## WHAT IS BEING ASKED
Return each entry word for word. Leave the images out.

## INPUT DATA

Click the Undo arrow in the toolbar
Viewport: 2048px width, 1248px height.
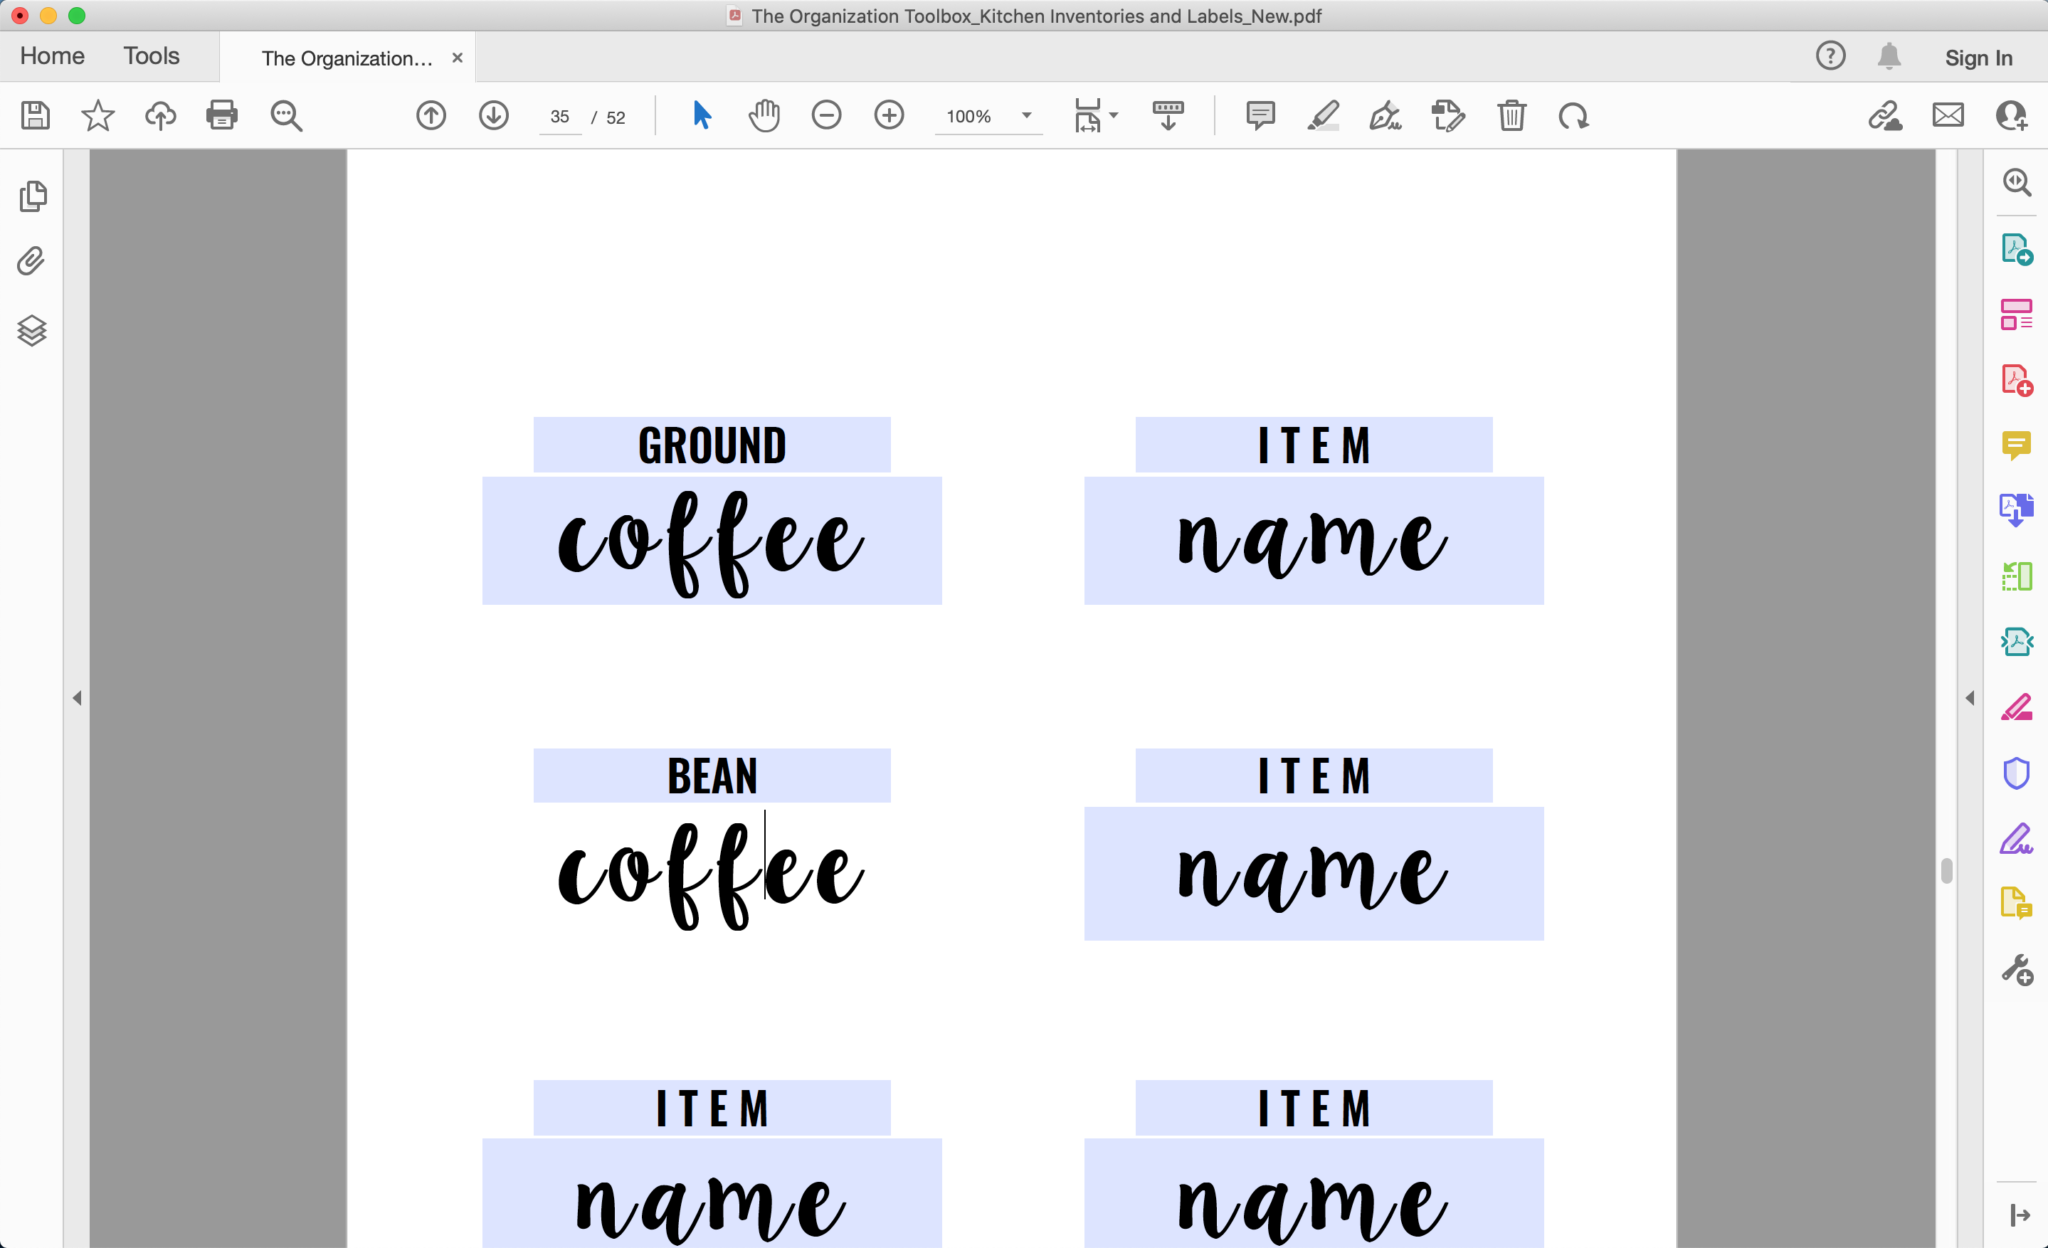[x=1575, y=116]
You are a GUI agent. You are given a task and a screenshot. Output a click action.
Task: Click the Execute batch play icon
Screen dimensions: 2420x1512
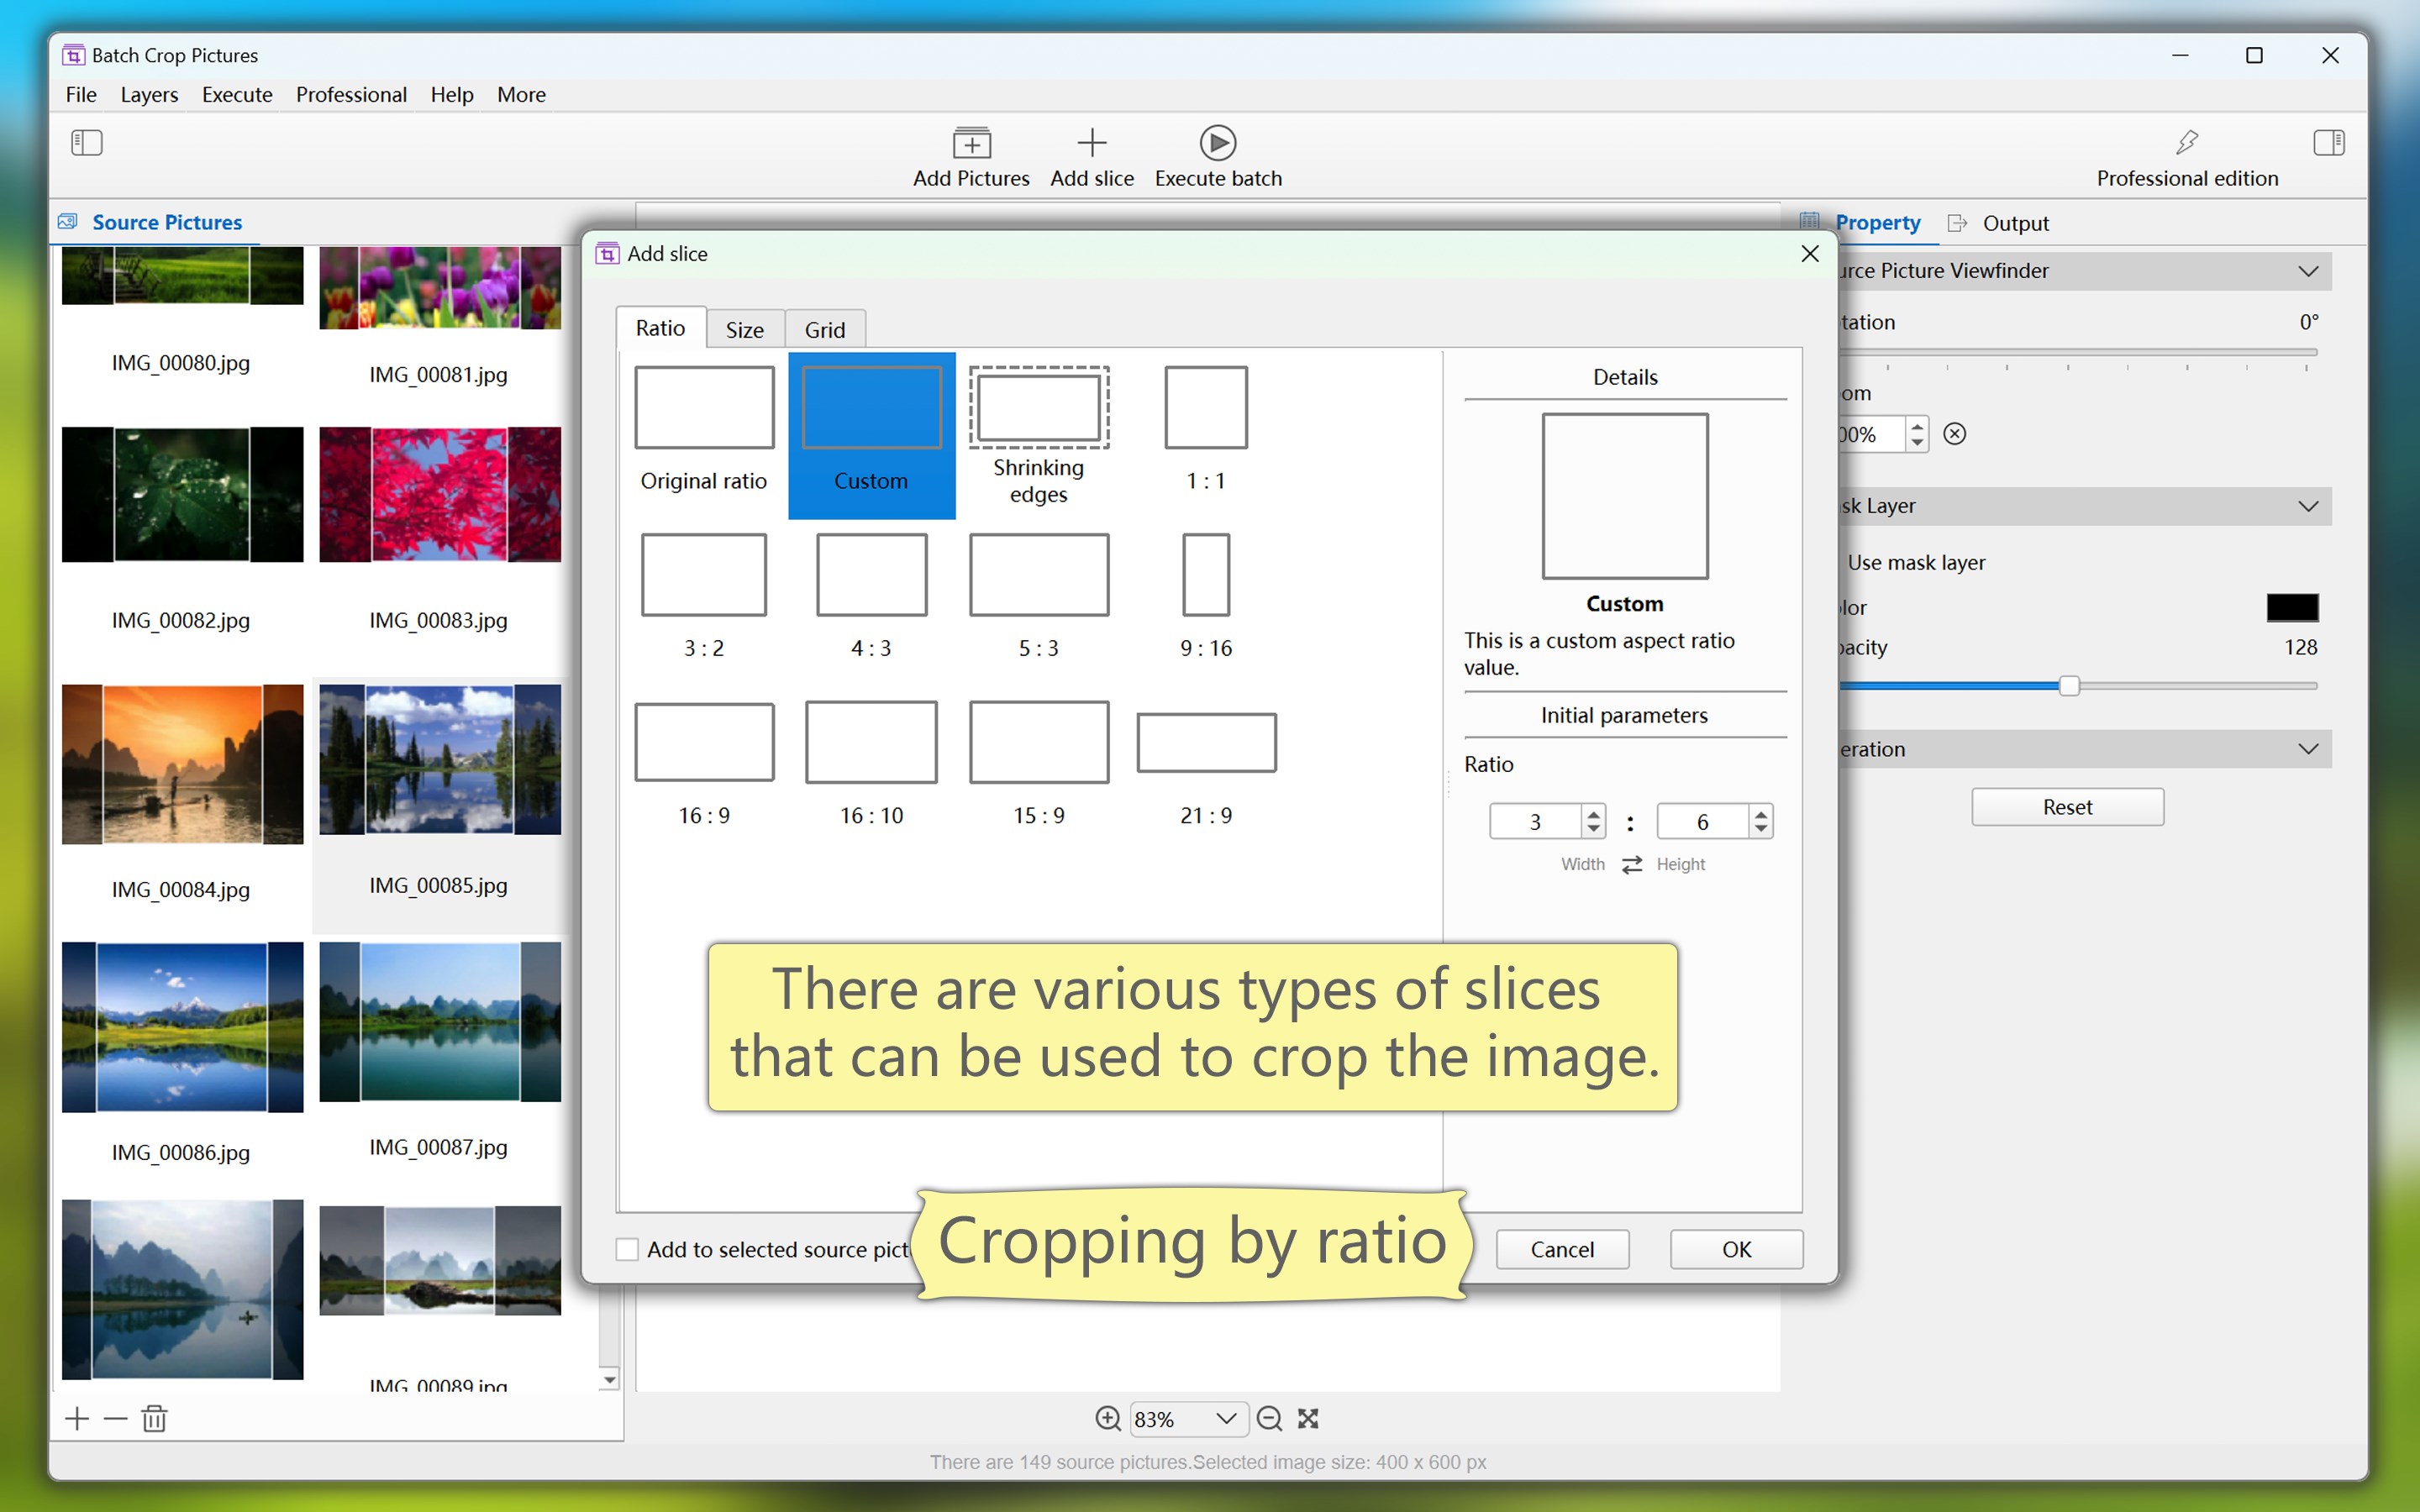(x=1217, y=143)
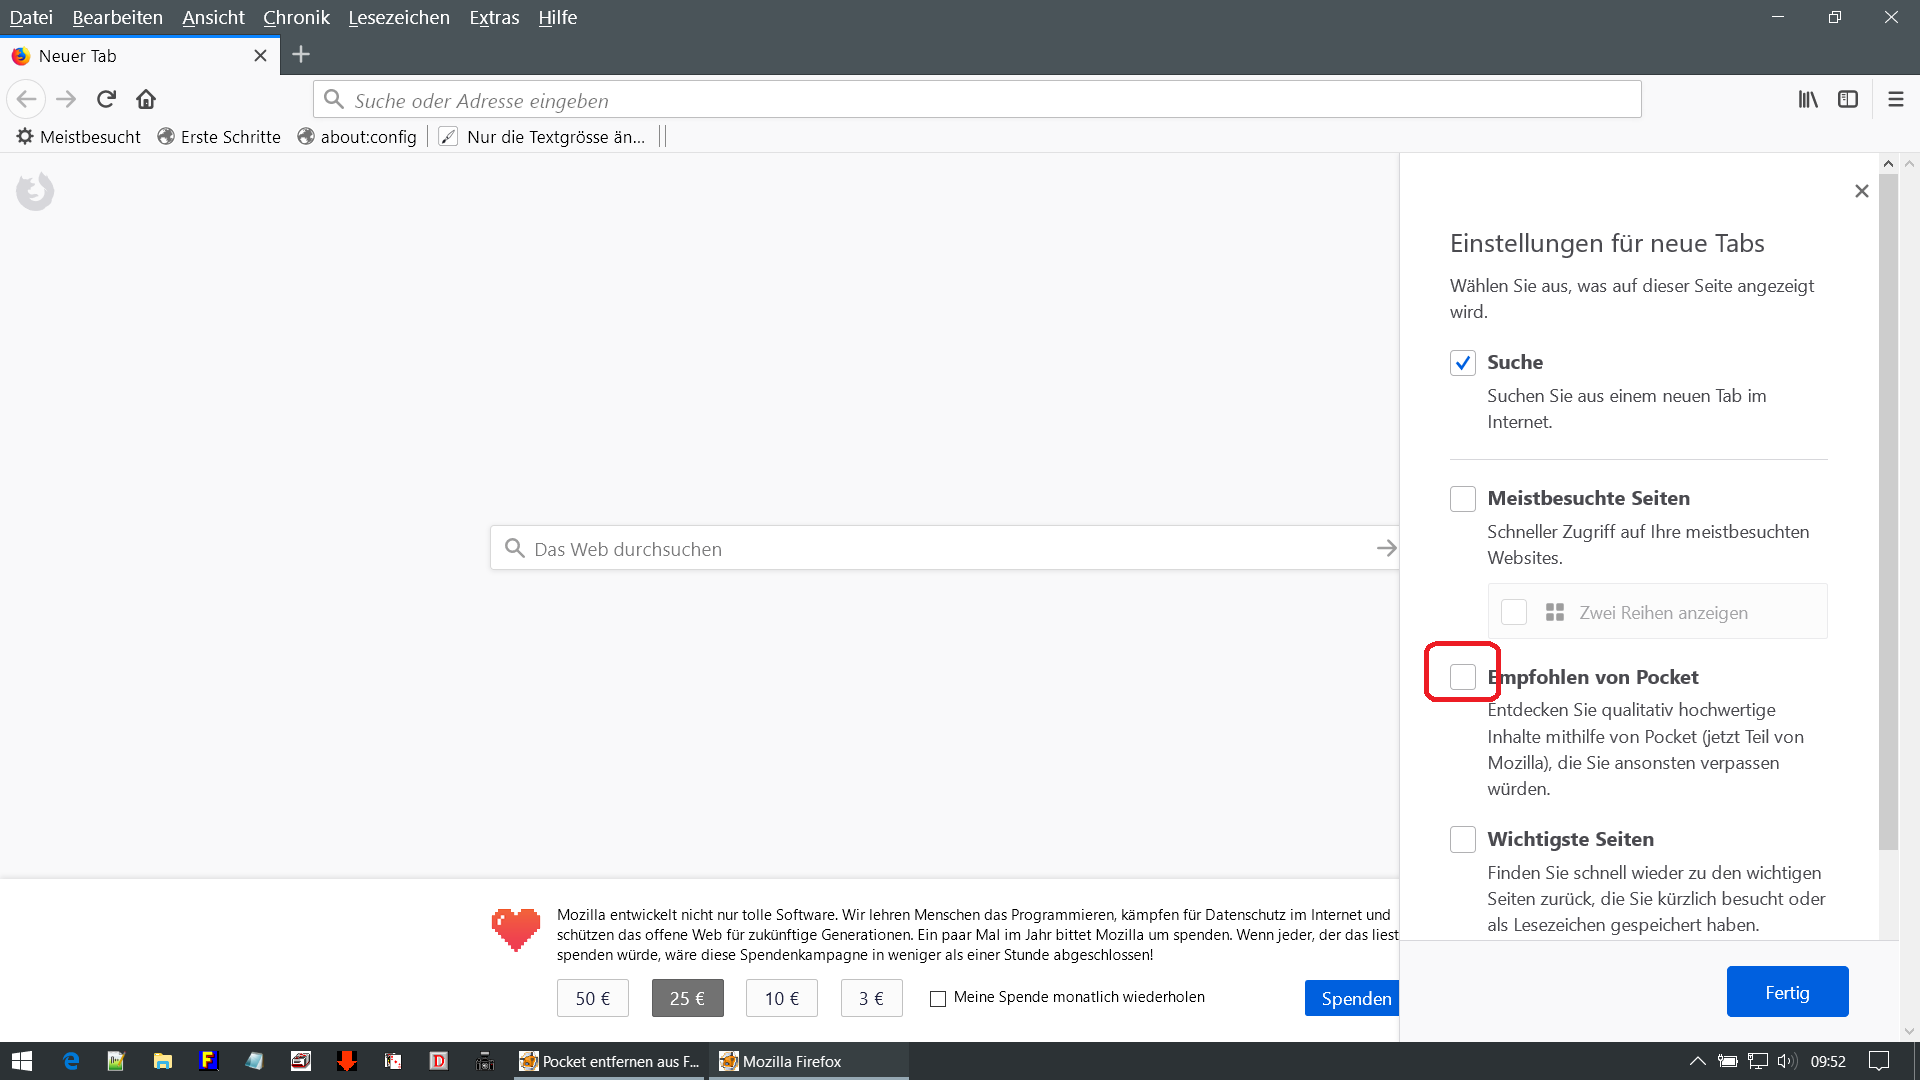Tick monthly donation repeat checkbox
Image resolution: width=1920 pixels, height=1080 pixels.
938,998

## WORKED SOLUTION
Click the Undo arrow in the toolbar
Viewport: 2048px width, 1248px height.
[x=1575, y=116]
You are a GUI agent. You are given a task and a screenshot. Output a click action.
Task: Click the Execute batch play icon
Screen dimensions: 2420x1512
(x=1217, y=143)
Tick monthly donation repeat checkbox
Image resolution: width=1920 pixels, height=1080 pixels.
938,998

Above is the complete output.